After 4 Docetaxel infusions out of 9 planned & bone & pelvic scans, the cancer is spreading on the spine (new & enlarged metastases) & pelvis. PSA remains low (less than 4). Side effects of the Docetaxel has impacted quality of life (extreme fatigue, listlessness, depression). We fear the neuroendocrine variant? Recommendations for the next steps?
When Docetaxel Isn't Working - Advanced Prostate...

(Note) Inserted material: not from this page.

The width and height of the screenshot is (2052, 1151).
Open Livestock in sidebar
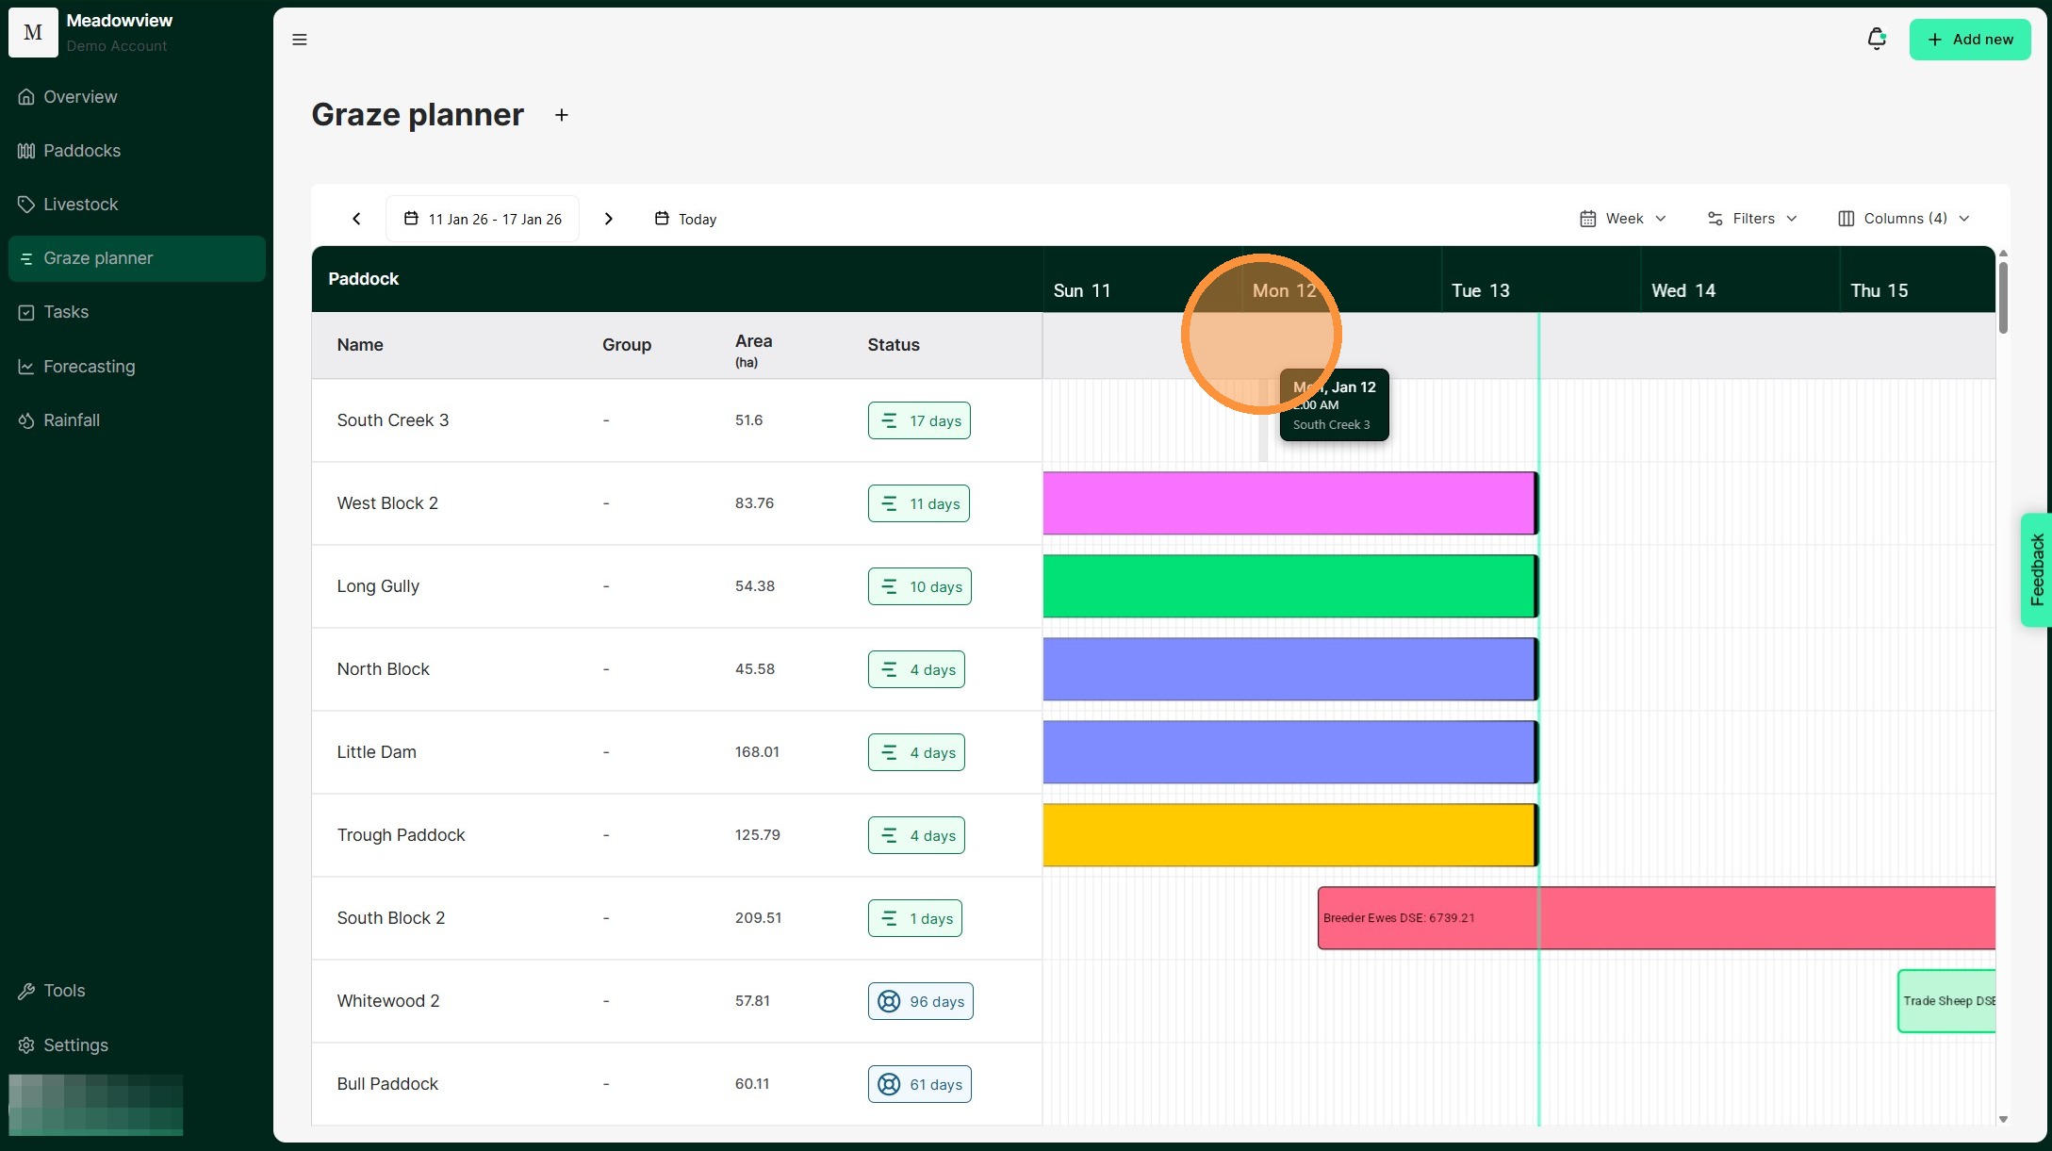coord(80,205)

When Docetaxel Isn't Working
Neuroendocrine is one of several possible low PSA variants. I think it is a good idea to investigate exactly which type it is, because it may suggest more effective therapies or clinical trials. The next step is a biopsy of the metastatic tissue (the most recent, largest, and most accessible metastases are best for this purpose). Analysis of the tissue should entail all of the following:
(1) cell histology
(2) IHC analysis including AR (androgen receptor), PSA, PSMA, MSH2, MSH6, PD-L1,chromogranin A (CGA), neuron-specific enolase (NSE), synaptophysin (SYP), DLL-3, CD56, Somatostatin (SST). Hospital labs are unlikely to have all of those stains, but may have some. The Wang Lab at Duke may have them all. Tissue size may be a limiting factor.

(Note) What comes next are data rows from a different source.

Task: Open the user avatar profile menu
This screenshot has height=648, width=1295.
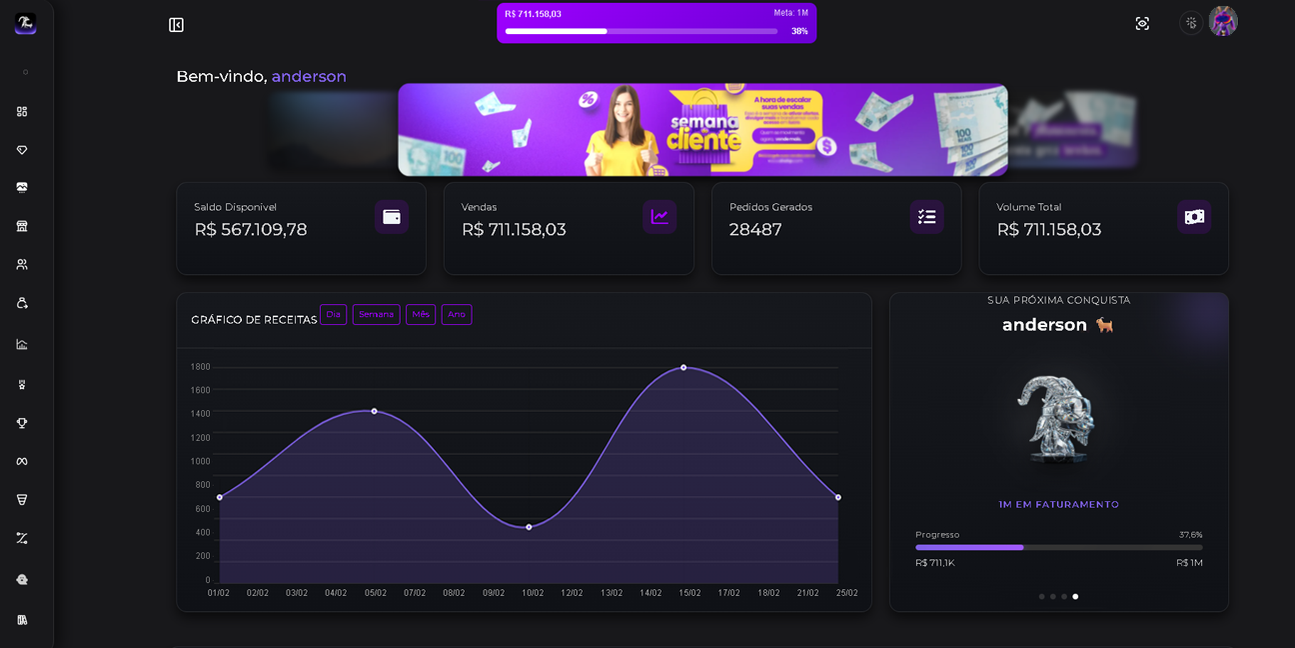Action: coord(1223,21)
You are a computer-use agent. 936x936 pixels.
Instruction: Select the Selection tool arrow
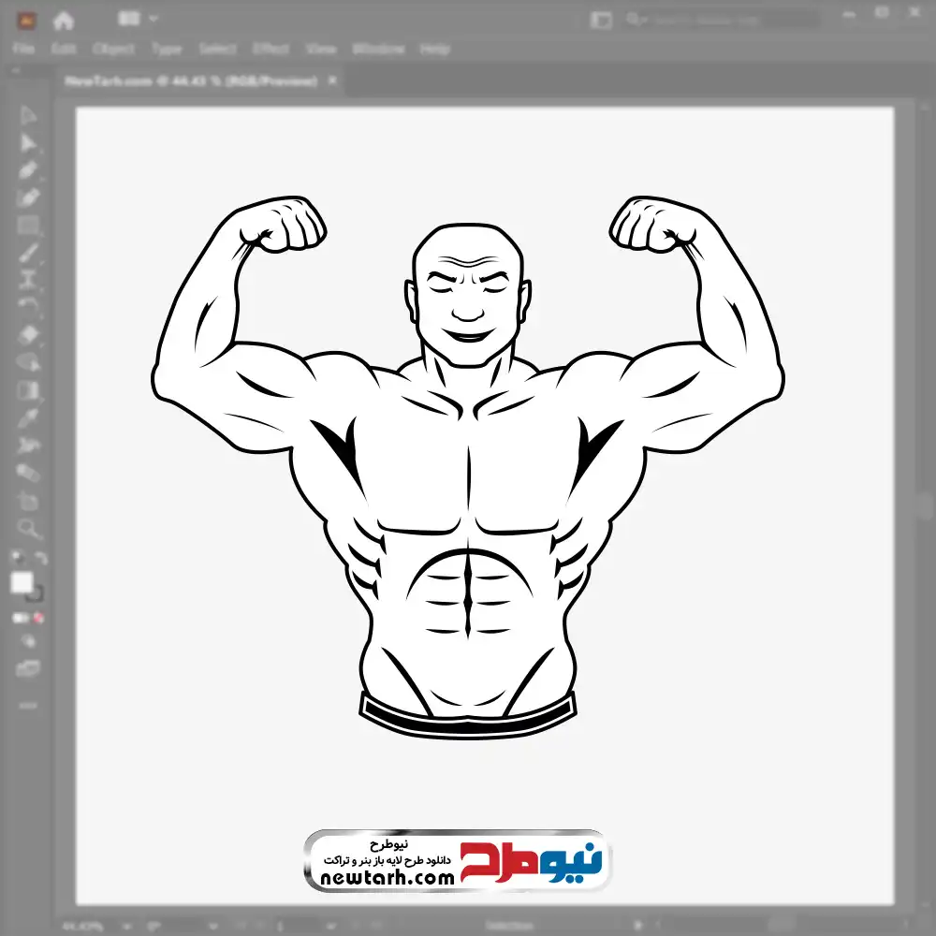(28, 116)
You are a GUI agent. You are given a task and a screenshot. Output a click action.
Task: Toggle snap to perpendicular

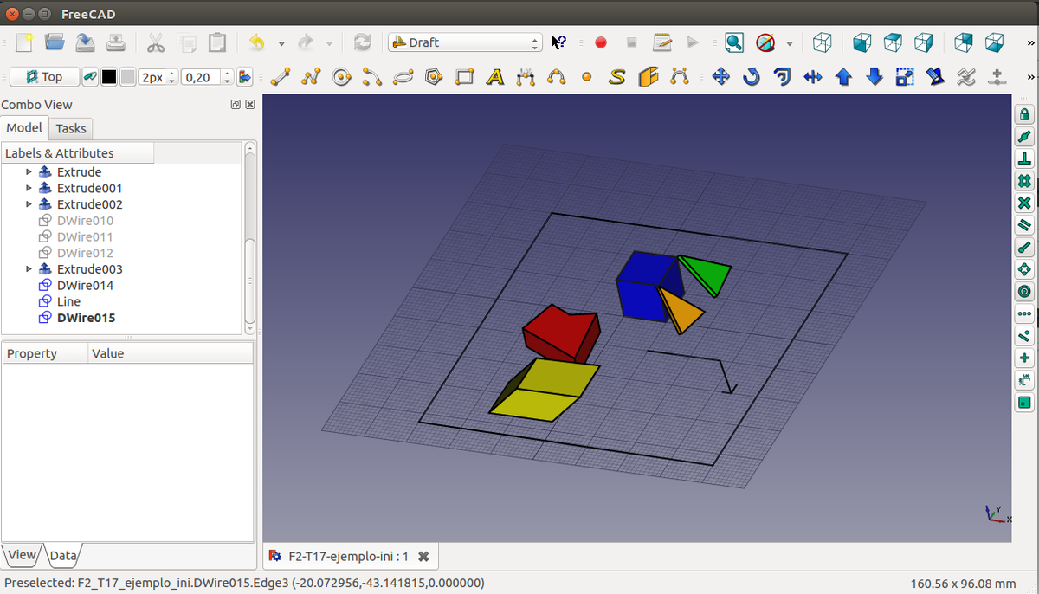point(1024,158)
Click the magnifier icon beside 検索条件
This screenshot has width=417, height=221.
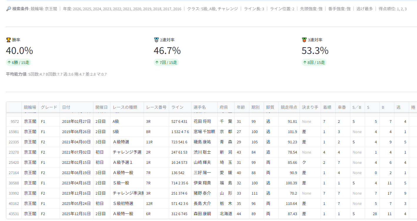[9, 9]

(3) Genomic analysis with Foundation One, Claris, or similar
thank you so much for your detailed reply. I've copied & pasted so as to discuss/request at our PO session tomorrow. None of this was ever brought up. HealthUnlocked members are truly generous.

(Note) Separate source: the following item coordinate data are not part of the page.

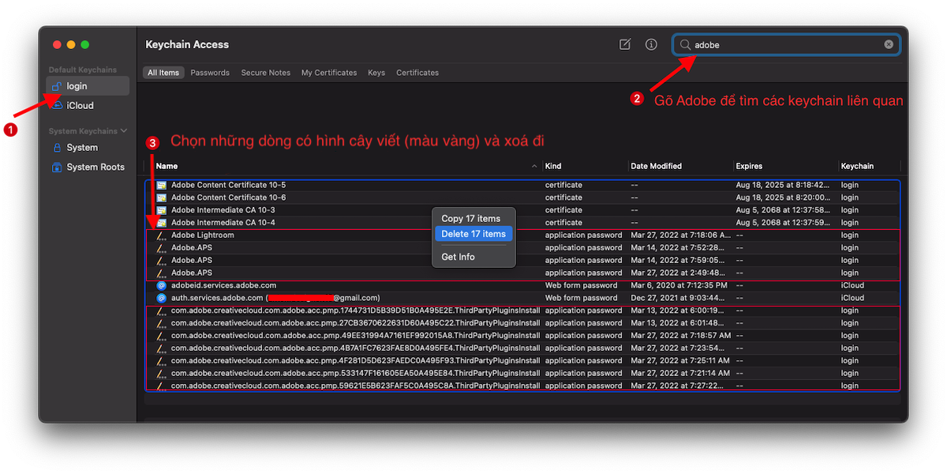Switch to the Passwords tab
The height and width of the screenshot is (474, 947).
click(x=210, y=72)
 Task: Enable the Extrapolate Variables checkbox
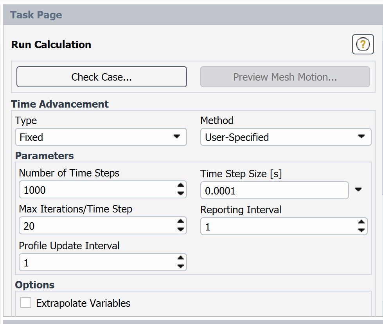(26, 303)
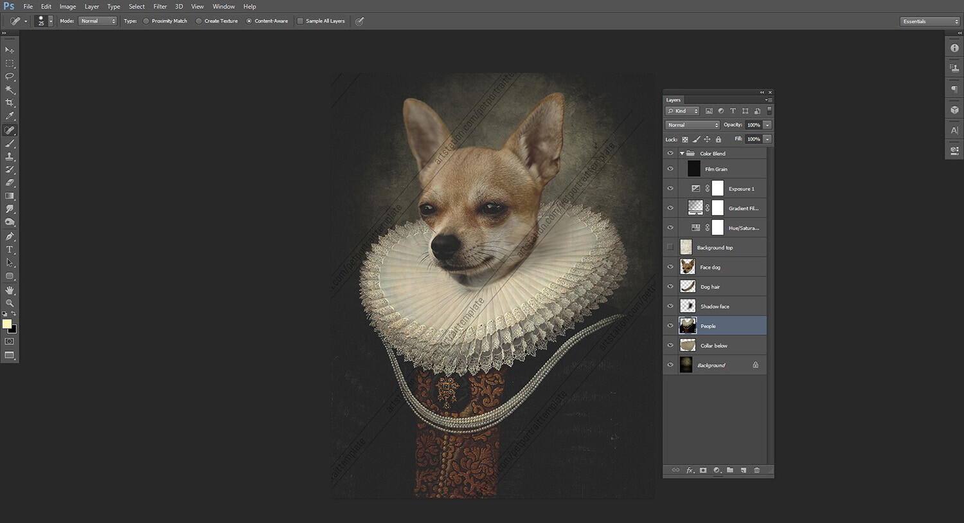Open the Opacity dropdown arrow
This screenshot has width=964, height=523.
click(x=767, y=124)

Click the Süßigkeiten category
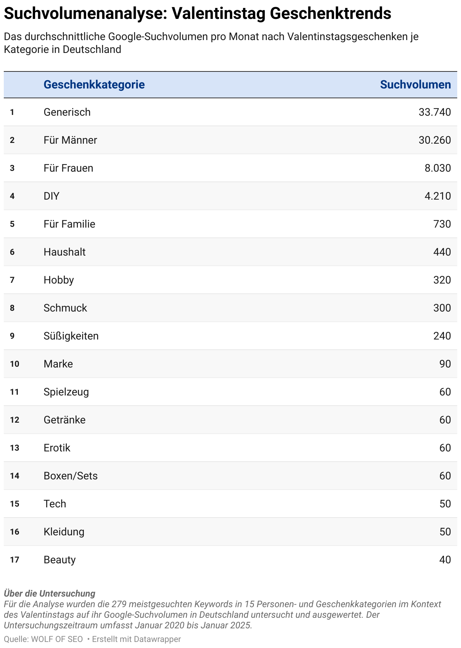click(71, 336)
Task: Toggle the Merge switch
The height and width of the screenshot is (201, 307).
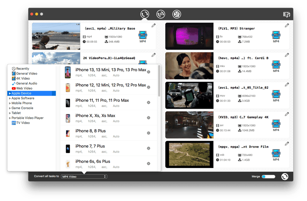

Have you had genetic testing done on your prostate cancer? Certain mutations can open up other therapies. Such as immunotherapy
This is a review of the complex issue of neuroendocrine prostate.
tau.amegroups.com/article/v...
"Histologically, immunohistochemistry (IHC) with
synaptophysin (SYP), chromogranin A (CgA), and CD56
may be useful for confirmation of NE differentiation,
and ERG FISH assay may be useful to confirm prostatic
lineage. In the case of mixed adenocarcinoma and NEPC,
prostate- specific markers such as prostate specific antigen
(PSA) and NKX3.1 could also be used to confirm the
origin of cancer. Other potentially useful IHC markers
for the diagnosis of NEPC are positive staining for CD56,
p53, thyroid transcription factor-1 (TTF-1), CD44, and
forkhead box A2 (FOXA2), and negative staining for Rb and
cyclin D1 (4)."
It seems that histology is the gold standard for the diagnosis. Direct biopsy with an adequate yield is the best way to get to a correct diagnosis.. Generic studies may help with the prognosis and treatment,
You're an Ace too.....
Good Luck, Good Health and Good Humor.
j-o-h-n Tuesday 11/30/2021 7:17 PM EST
thank you John. Had our appointment w/ PO yesterday. PO suggests he might have a combination PC: adenopathy and neuroendrocrine. It seems very little is known about this cancer variant. Actions to be taken: Biopsy from pelvic node fluid; he'll return to Chemo with addition of Carboplatin next week with scans done after 3 more infusions to determine efficacy; Chromogranin A blood test done to also determine neuroendocrine variant. We'll be consulting with Dr Kelly re future trials applicable to his cancer and as well Dr Beltran @ Dana Farber, an Oncologist researching the neuroendocrine variant. Will keep HU posted as our world turns.